ON BORROWED TIME He did not have to say it the way he did - not in those exact words.
It may have been better had he said the words on almost any day other than “Veteran's Day”of 2004 . He was “making a talk”, mind you, and not
a formal speech. It was his intent to urge his listeners that morning to face up to then fact that “Veteran's Day” needed to be viewed with a sense of up-to-date clarity. He pointed out that, since we were, at that moment, a nation “at war” Veteran's affairs and concerns were “now” news - events in progress were determining today's needs.
At the very end of the talk, as do so many speakers today, he quoted something he had heard just that morning on TV : “World War II Veteran's”, he said slowly, “ are dying off at a rate of a thousand per day!”
No one picked up on it. I did feel a bit irked that he had singled out Second World War veteran's, but I was quickly reminded how reasonable it was for him to cite that statistical reduction at this time and on Veteran's Day, as well.
As my age seems to be adding up higher each year, I have in recent years been urged by health and economic reasons, to seek assistance from the V.A. In many ways, I have been impressed and pleased with results. I was called to my nearest VA installation for evaluation and assignment. All went well. One particular gathering for twenty-five veterans was concerning with filling out interview forms which were then discussed with a staff member. The “group” interview routine was deemed essential because, I found out, the V.A. had been required by conditions tied to wild congressional funding, to agree to “process” fifteen hundred “new” veterans within what remained of that particular month.
They accomplished this seemingly impossible task by scheduling group interviews three times per week. I have one special memory of begin
in such a group. I was “a “minority”. By my count, I was one of perhaps six in all of that group who were ”WWII” vets. It is, indeed, evident that we are ,as a group, dying off at at a rate of, at least, a thousand per day. The majority are veterans of more recent wars. Our our public celebrations are ,however, too often centered on wars of a generation or two ago just as,when I was a kid, we revered memories of “The” World War and we held on to that and the “Spanish American War” until we were forced to start calling the big 'un “the” war “ because “II “ was with us in a big way.

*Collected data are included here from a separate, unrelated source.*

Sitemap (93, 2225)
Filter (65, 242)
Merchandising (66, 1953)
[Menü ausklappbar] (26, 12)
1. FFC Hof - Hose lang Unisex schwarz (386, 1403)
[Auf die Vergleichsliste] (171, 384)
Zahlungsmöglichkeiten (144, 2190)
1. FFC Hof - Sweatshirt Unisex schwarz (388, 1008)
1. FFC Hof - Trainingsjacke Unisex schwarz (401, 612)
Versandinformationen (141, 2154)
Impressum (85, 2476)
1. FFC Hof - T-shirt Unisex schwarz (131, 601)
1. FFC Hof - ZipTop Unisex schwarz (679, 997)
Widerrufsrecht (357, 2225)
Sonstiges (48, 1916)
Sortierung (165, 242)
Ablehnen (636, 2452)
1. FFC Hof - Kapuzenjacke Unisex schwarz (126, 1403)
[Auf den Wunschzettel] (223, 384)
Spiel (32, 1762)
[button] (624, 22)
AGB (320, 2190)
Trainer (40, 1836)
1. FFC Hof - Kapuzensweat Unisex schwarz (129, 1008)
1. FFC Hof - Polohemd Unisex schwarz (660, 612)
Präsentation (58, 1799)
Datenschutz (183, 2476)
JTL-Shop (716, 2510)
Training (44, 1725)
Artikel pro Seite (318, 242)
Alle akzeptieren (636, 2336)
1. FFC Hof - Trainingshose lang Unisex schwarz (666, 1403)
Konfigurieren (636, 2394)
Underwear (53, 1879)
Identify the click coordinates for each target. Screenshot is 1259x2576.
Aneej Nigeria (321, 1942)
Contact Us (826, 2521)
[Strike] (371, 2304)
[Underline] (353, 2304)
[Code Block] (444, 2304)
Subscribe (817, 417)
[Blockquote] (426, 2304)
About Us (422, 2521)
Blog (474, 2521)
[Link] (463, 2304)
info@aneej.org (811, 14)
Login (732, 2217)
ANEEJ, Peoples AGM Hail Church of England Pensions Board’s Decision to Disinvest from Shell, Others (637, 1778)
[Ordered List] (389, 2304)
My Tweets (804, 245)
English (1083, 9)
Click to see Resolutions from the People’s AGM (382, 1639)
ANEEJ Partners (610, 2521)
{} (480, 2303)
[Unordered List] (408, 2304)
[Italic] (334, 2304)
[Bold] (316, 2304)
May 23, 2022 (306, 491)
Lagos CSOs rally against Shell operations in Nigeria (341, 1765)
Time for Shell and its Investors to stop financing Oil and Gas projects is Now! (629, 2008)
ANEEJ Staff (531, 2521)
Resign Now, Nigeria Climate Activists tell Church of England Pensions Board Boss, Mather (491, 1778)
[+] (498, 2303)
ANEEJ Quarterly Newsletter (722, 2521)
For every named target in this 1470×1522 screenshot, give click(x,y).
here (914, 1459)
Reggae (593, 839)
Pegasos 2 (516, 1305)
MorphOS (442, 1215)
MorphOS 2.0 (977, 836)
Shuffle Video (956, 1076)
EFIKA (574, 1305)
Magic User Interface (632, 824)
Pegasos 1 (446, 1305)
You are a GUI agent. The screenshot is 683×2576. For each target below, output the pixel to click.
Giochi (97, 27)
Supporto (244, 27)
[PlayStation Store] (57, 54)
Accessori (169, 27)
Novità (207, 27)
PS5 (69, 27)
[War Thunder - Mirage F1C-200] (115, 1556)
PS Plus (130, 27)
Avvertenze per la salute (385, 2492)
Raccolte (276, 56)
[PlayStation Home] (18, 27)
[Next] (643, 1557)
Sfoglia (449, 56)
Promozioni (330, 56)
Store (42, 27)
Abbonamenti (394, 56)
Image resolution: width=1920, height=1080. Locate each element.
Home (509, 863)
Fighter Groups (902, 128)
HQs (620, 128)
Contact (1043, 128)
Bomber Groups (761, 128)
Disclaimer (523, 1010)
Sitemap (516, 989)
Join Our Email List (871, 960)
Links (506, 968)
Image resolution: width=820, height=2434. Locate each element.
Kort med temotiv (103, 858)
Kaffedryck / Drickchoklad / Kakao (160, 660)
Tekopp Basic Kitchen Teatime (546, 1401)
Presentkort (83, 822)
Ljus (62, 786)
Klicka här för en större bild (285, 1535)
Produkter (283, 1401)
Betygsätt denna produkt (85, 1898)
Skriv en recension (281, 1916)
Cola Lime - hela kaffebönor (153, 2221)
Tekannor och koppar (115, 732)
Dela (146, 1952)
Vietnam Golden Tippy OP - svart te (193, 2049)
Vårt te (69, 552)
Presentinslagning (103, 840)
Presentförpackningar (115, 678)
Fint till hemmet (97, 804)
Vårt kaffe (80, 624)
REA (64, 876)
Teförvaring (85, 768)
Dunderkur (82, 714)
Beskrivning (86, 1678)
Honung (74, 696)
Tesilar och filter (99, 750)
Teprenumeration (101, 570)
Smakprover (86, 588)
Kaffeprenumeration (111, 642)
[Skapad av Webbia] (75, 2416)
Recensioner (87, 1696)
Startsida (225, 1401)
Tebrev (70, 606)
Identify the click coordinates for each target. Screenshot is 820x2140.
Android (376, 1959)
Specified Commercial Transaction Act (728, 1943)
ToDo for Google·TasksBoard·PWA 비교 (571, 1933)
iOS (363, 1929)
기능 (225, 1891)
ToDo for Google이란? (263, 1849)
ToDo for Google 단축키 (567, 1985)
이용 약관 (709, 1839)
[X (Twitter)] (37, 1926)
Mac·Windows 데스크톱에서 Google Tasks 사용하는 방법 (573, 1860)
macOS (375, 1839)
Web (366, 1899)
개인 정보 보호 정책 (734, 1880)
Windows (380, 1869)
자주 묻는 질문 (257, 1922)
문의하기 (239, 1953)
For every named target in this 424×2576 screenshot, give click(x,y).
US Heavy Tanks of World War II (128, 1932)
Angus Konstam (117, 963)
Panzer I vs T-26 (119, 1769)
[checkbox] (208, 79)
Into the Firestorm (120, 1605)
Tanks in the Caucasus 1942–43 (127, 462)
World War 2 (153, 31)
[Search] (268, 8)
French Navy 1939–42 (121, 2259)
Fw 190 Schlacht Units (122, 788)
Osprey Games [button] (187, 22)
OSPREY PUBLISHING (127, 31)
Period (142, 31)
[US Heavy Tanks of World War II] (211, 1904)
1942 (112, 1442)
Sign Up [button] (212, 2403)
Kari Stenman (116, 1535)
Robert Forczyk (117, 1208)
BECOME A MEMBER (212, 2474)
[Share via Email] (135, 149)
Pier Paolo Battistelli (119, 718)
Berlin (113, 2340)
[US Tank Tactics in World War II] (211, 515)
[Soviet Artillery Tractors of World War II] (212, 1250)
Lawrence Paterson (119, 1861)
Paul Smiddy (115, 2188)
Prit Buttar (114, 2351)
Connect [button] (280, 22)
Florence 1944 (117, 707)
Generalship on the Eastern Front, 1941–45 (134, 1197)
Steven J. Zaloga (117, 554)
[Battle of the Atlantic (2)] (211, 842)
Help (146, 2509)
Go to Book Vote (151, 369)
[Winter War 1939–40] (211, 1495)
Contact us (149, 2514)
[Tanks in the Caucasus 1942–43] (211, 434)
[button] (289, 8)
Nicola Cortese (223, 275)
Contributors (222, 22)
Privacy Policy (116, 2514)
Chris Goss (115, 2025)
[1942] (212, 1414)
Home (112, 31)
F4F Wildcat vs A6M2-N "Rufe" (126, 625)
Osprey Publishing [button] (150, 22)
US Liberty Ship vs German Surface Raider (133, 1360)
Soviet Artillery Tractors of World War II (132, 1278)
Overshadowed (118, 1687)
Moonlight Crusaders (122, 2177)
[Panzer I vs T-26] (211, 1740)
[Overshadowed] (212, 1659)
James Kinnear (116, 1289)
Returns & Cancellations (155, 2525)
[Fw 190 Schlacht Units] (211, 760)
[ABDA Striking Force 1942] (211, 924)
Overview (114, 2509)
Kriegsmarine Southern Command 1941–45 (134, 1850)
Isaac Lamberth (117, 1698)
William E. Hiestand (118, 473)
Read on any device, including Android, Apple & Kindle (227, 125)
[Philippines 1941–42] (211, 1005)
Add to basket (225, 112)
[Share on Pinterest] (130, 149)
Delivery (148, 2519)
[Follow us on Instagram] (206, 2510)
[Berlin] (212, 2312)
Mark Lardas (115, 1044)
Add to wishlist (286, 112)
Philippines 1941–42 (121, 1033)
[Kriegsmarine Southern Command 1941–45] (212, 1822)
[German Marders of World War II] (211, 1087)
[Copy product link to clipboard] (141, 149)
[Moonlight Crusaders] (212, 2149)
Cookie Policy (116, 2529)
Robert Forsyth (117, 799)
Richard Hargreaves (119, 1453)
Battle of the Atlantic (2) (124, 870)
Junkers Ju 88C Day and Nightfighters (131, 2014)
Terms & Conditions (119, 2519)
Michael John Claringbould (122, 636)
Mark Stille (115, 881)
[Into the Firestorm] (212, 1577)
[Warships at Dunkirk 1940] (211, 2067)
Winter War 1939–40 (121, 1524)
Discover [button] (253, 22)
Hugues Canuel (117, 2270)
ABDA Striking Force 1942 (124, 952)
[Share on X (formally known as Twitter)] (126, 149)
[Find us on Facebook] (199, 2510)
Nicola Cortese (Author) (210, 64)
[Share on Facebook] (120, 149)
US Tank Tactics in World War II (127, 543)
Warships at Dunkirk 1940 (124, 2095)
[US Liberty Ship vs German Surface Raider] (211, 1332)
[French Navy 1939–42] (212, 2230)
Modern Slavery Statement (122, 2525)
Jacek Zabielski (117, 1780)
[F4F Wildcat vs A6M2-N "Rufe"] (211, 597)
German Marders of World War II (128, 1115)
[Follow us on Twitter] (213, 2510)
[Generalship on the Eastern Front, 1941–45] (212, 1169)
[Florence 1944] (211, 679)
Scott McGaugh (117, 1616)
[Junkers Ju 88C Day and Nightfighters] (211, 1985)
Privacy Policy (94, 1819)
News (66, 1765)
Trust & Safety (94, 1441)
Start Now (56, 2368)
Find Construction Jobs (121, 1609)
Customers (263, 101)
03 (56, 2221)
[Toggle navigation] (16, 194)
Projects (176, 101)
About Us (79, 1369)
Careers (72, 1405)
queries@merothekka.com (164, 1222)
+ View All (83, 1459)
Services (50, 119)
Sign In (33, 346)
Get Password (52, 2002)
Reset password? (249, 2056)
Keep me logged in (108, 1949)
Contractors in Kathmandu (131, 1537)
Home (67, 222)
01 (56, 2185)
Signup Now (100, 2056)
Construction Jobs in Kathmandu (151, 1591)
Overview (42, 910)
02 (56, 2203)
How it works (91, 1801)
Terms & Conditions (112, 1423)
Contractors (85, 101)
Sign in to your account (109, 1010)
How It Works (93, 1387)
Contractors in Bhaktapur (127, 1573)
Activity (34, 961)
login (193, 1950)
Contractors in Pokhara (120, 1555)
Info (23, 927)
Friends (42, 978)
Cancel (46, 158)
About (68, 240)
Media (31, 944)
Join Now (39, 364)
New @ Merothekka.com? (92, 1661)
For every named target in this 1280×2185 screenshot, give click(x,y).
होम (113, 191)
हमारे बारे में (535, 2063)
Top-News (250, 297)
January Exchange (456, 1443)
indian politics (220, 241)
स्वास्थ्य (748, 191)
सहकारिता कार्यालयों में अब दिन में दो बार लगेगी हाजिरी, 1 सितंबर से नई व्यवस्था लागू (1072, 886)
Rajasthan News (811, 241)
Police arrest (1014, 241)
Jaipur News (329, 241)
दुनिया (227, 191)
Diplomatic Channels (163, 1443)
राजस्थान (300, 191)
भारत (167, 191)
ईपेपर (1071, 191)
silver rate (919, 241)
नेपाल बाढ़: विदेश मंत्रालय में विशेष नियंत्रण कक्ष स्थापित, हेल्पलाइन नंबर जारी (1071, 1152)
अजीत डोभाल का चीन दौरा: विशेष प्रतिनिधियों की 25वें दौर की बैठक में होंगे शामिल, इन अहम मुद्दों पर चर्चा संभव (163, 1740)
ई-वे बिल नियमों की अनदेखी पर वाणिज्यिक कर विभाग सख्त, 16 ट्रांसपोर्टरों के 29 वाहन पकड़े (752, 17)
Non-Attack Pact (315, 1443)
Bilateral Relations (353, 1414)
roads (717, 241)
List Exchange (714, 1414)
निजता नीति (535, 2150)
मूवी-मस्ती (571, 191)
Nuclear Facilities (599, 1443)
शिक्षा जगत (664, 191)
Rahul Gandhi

We must revise out way of thinking about our nation's wars. We need new, sustained awareness of the sacrifices being encountered daily men and women and that of their families in our current and continuing wars. We must not, at all costs, allow veteran's affairs and concerns to be used a political footballs or a subject to be set aside as something we had rather not discuss openly. The needs of the Veteran's Administration are not static. They, too, change with the times. Far too many politicians are still deciding if the had best profess themselves to favor the Blue or the Grey; the Patriot or the Tory.